The President of the United States has announced in an early morning news conference today that he has ordered the immediate move of the White House to a location near the Wailing Wall in Jerusalem, Israel.  “This is only intended as a convenience to many on the White House staff,” said the President to the media representatives in the White House press room.  “Most of you here and the staff, and the Joint Chiefs, will enjoy shorter commutes to work, as well as access to more congenial food trucks.”  This was a welcome change to the longstanding White House policy of remaining in its current Washington, DC, location, and away from all the action.  “Rest assured, we can rul…er,govern, from anywhere.  And we have done so just about everywhere since the end for World War II.”
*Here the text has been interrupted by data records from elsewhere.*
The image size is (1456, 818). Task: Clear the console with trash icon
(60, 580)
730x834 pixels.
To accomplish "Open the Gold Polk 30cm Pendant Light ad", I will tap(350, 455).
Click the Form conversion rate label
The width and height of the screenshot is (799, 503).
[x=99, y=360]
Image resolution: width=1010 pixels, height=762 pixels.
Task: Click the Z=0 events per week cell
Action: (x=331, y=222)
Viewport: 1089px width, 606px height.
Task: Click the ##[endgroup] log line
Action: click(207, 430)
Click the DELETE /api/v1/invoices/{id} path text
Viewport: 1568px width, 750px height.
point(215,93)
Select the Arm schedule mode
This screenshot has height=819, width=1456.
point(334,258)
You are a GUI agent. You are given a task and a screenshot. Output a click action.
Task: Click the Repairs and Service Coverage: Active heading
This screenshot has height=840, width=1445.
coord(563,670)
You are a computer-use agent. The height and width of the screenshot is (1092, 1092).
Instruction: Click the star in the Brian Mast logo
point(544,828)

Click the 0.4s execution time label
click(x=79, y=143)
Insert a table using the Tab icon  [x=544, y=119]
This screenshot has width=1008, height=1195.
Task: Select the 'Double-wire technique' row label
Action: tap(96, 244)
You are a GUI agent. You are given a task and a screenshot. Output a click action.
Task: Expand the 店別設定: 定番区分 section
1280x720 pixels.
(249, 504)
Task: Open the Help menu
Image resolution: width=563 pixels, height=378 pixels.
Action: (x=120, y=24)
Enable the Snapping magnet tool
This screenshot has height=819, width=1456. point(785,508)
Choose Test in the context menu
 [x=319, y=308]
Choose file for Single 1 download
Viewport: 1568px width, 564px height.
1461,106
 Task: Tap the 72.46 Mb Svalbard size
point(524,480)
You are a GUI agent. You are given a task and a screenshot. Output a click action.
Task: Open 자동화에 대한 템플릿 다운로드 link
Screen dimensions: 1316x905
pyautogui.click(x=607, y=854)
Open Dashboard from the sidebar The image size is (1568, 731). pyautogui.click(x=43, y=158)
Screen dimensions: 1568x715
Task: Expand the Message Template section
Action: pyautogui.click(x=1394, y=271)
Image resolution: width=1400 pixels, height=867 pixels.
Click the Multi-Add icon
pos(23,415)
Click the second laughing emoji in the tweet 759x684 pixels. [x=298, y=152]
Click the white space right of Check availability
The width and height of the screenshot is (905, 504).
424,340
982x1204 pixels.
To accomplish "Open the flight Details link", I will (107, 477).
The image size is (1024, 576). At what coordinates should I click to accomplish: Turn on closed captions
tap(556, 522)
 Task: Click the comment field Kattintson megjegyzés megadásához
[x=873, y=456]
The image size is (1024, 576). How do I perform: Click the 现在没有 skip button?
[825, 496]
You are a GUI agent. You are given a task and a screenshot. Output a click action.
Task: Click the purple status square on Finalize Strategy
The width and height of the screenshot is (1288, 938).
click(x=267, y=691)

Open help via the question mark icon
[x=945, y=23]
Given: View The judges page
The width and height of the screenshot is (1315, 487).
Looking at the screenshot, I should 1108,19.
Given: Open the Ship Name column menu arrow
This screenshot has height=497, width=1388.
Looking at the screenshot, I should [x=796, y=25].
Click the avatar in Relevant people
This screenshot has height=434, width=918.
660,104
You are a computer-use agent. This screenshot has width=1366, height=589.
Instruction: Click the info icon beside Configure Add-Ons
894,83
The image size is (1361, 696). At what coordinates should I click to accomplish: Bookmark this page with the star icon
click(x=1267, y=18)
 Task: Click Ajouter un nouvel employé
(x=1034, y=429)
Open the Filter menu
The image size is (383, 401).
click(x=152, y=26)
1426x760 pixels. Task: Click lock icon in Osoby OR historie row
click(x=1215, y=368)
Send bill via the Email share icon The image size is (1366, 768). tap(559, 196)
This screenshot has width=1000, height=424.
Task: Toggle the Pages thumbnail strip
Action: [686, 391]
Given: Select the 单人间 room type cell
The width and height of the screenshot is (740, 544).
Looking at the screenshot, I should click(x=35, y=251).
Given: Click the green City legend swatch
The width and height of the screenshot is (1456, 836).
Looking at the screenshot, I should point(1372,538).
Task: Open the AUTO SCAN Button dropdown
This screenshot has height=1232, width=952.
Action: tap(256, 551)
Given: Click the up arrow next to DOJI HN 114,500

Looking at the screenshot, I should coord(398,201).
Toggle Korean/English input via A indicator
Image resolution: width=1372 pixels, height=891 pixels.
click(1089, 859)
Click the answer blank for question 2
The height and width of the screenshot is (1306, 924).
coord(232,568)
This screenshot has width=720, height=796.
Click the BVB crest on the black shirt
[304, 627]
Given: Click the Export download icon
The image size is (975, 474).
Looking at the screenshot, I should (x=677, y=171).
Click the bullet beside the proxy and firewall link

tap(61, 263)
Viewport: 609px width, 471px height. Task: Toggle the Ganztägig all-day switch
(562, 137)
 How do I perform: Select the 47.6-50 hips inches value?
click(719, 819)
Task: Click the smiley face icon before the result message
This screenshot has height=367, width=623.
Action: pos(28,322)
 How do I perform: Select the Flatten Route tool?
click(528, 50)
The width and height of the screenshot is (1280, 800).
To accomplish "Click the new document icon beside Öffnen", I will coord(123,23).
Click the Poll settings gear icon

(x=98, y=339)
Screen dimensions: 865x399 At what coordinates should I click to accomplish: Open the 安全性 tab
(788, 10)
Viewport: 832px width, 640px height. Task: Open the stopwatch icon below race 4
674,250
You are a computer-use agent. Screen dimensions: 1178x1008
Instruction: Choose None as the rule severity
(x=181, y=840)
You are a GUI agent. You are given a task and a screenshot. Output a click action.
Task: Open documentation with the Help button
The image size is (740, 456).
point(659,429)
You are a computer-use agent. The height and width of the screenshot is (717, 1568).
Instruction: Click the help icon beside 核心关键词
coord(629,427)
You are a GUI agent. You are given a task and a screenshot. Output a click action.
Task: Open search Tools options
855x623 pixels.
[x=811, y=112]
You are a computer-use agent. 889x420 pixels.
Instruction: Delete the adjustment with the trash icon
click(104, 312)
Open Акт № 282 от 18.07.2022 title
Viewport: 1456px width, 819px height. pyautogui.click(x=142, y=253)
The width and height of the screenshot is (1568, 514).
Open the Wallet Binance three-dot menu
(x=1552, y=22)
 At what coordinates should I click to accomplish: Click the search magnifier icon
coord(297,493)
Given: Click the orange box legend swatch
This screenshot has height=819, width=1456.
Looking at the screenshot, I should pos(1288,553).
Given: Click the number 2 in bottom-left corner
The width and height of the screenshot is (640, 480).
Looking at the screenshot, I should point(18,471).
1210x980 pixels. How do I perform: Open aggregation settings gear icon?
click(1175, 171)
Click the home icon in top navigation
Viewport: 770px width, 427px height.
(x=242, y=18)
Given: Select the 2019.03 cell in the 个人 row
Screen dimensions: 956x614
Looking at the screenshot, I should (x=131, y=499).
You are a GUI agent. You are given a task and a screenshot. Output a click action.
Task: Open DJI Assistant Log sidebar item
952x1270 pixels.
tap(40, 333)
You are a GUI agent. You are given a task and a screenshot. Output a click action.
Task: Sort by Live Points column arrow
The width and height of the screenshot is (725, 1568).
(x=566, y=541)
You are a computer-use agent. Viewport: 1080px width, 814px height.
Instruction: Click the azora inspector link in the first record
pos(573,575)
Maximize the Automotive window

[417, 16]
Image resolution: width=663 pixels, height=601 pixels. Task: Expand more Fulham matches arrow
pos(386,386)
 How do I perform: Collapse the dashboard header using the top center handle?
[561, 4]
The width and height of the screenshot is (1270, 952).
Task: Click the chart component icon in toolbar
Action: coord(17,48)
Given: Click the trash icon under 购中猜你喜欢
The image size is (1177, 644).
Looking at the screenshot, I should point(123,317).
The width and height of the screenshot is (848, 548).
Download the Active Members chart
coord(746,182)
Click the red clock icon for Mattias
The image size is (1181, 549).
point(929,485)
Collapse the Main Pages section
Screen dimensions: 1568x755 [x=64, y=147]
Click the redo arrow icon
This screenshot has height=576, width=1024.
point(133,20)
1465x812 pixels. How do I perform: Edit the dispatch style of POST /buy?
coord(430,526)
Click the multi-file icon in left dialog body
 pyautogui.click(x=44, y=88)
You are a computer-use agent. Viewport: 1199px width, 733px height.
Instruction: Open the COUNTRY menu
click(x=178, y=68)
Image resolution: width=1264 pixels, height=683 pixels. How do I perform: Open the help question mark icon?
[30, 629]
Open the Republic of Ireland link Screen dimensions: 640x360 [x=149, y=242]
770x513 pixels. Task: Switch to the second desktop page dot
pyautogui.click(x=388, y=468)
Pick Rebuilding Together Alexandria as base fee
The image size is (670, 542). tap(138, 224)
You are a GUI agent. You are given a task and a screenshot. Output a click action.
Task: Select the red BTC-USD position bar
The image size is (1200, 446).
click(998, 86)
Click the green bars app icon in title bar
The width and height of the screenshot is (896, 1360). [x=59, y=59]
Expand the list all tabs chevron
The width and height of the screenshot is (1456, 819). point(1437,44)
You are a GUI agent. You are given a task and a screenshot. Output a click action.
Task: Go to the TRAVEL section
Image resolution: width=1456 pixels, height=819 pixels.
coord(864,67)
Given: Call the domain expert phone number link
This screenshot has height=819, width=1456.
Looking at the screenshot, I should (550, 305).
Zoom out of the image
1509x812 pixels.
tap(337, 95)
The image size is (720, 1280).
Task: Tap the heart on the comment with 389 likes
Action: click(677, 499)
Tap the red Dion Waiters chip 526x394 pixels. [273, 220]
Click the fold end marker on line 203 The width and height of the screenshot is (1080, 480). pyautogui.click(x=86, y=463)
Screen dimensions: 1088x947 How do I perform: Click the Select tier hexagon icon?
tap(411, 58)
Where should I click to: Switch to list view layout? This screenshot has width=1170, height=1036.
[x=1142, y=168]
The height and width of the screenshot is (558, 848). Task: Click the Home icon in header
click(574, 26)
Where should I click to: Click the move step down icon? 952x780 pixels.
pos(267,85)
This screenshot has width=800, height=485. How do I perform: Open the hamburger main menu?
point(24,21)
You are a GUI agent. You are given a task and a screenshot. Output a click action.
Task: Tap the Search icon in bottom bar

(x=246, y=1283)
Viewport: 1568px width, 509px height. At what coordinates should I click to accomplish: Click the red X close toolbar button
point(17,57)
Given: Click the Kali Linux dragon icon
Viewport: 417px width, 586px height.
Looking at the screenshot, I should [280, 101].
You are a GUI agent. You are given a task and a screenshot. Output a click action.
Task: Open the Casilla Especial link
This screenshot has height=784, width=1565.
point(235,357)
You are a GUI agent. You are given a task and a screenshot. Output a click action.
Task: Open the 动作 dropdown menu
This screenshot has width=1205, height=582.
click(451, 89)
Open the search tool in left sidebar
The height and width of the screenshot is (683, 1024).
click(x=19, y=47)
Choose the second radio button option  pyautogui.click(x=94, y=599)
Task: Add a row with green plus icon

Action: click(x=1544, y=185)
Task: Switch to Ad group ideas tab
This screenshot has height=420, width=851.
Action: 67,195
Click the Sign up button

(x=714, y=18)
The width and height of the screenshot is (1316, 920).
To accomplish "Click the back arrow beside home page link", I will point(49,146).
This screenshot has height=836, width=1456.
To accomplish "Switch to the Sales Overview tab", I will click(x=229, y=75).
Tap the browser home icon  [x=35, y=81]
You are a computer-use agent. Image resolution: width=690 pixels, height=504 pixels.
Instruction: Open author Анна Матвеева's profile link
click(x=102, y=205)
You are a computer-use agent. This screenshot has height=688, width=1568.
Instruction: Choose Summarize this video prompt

We were stunned to learn of this news: what President?  Is Donald Trump headed for his apotheosis at last?  But wait, this move was ordered by Joseph Biden, still our President.  Surely he was mistakenly plagiarizing one of Donald Trump’s rants.  But no, Jill assures us that this is Joe himself.  “He didn’t touch a drop of his Irish whisky.  Truly.  And don’t worry, everything will be fine.”

“It’s time we resolved the Palestinian Question,” asserted President Biden, boldly.  “And this is only the first step.  The next is the move of Camp David to the resort of Elath on the Red Sea.”

After a long pause, and a moment of delicious cognitive deliquescence, he continued, “Lastly, the entire United States will become the property of the state of Israel, giving us an enormous military base, and a firm foothold in the Middle East.  So we can take care of all that nonsense over there.  Gaza will be developed as a luxury resort, to be called Trump Gaza, in honor of my predecessor, who insisted on getting a piece of the action, in exchange for not running.”

Who says he can’t think straight anymore?